Both clubs decided to preserve possible Game 7 starters Luis Severino and Gerrit Cole, electing to have a “bullpen day” for a pivotal Game 6. Chad Green took the mound for the Yankees, tossing one inning before handing the ball off to a long line of relievers, while Brad Peacock‘s rare playoff start was capped at 1 2/3 innings. According to ESPN Stats & Info, that made it the first postseason game since 1999 in which neither starting pitcher lasted two innings or longer.

All told, the two clubs utilized a total of 13 pitchers to make it through nine innings. The Astros lost Ryan Pressly to a worrisome knee injury in the third, but were able to lean on José Urquidy for 2 2/3 innings of one-run, five-strikeout ball. Although Yankees’ bullpen fought back in every inning, they had considerable difficulty recovering from Yuli Gurriel‘s three-run homer off of Green in the bottom of the first:

Still, New York managed to get in a couple of knocks as well: first, with Gary Sanchez‘s RBI single in the second inning, then with Gio Urshela‘s 395-foot blast in the fourth inning — the second of his postseason career to date. That wasn’t enough to close the gap, however, and Alex Bregman‘s productive groundout in the sixth helped cushion the Astros’ lead as they headed toward the final few innings of the series.

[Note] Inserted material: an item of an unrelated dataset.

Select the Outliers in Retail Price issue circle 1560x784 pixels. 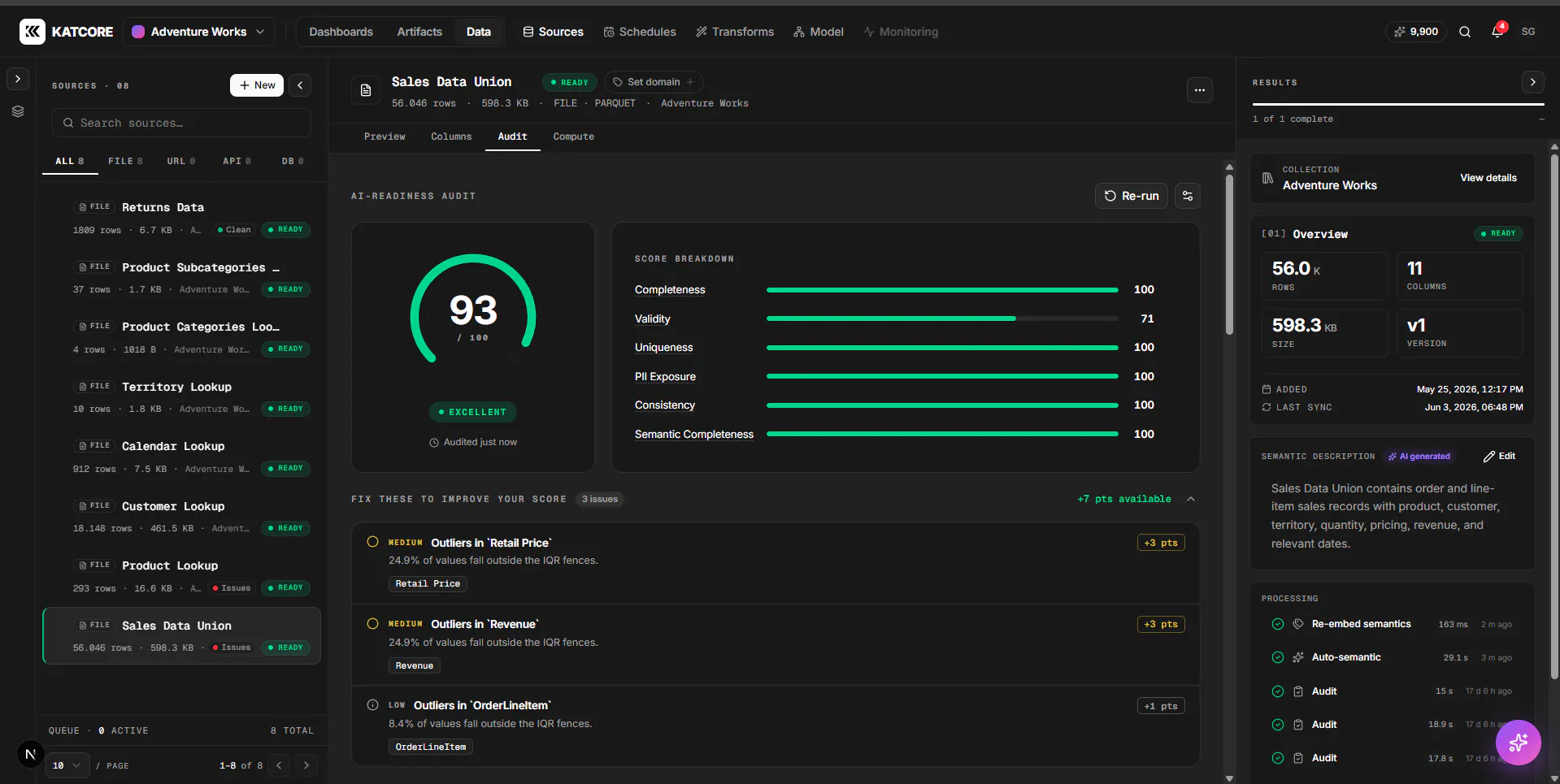point(372,542)
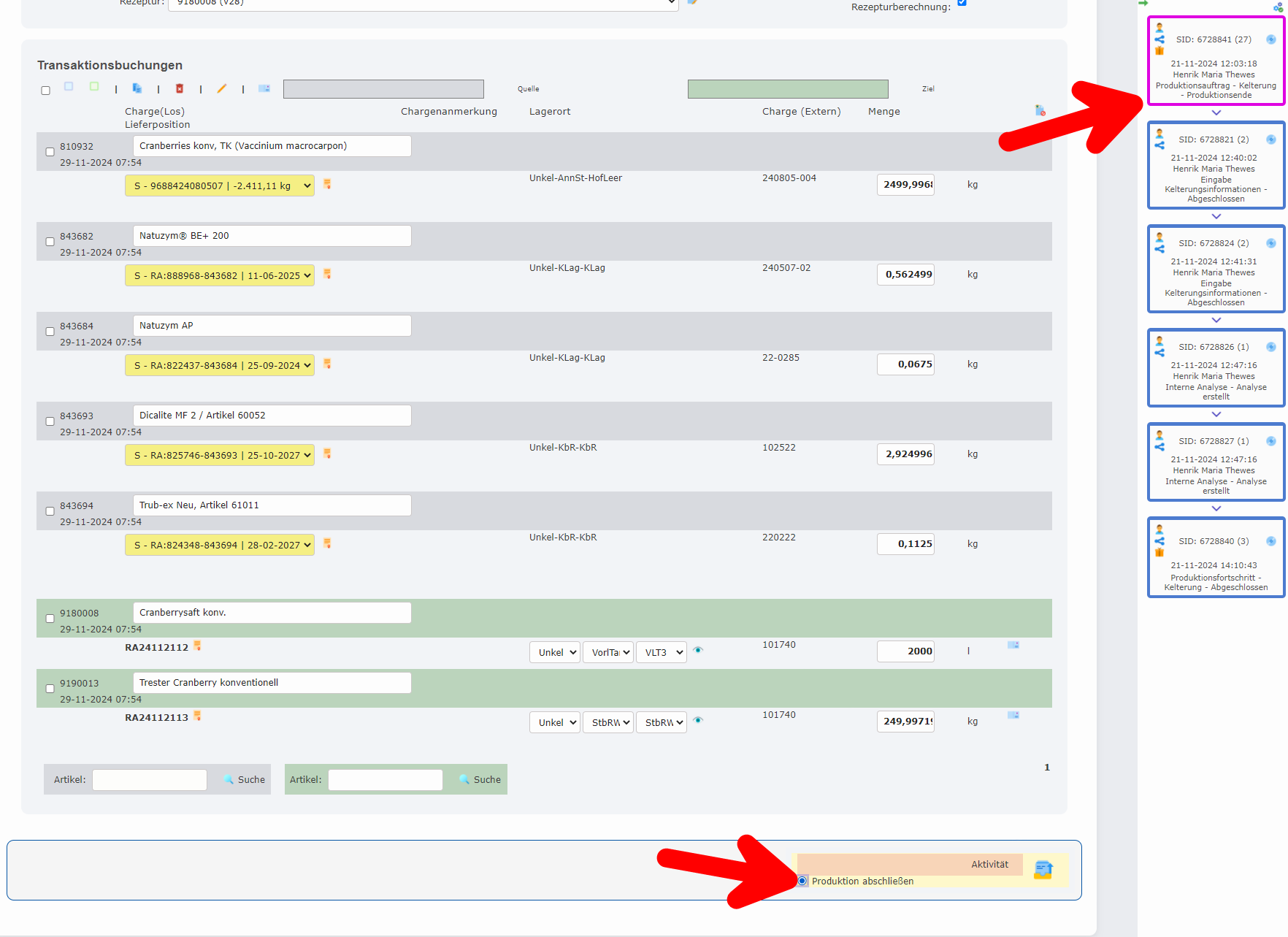The width and height of the screenshot is (1288, 937).
Task: Click the orange pencil edit icon
Action: [222, 88]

That lead started to look a little shaky in the ninth. Only three outs away from a ticket to the World Series, Houston closer Roberto Osuna gave up a leadoff single to Urshela, which was quickly followed by a jaw-dropping, full-count, game-tying two-run shot from DJ LeMahieu that barely cleared the right field fence.

With the threat of extra innings and a potential loss looming, the Astros engineered a last-minute rally to regain the lead and stake their claim for the pennant. With two outs and no runners on, George Springer took a five-pitch walk from Aroldis Chapman. In the next at-bat, Houston pinned their hopes on José Altuve — and he didn’t disappoint, lifting a 2-1 slider out to left field for a 406-foot, two-RBI homer that confirmed the Astros’ series win.

The 2019 World Series will mark the third Fall Classic appearance for the Astros and the first for the Nationals. It all begins on Tuesday night.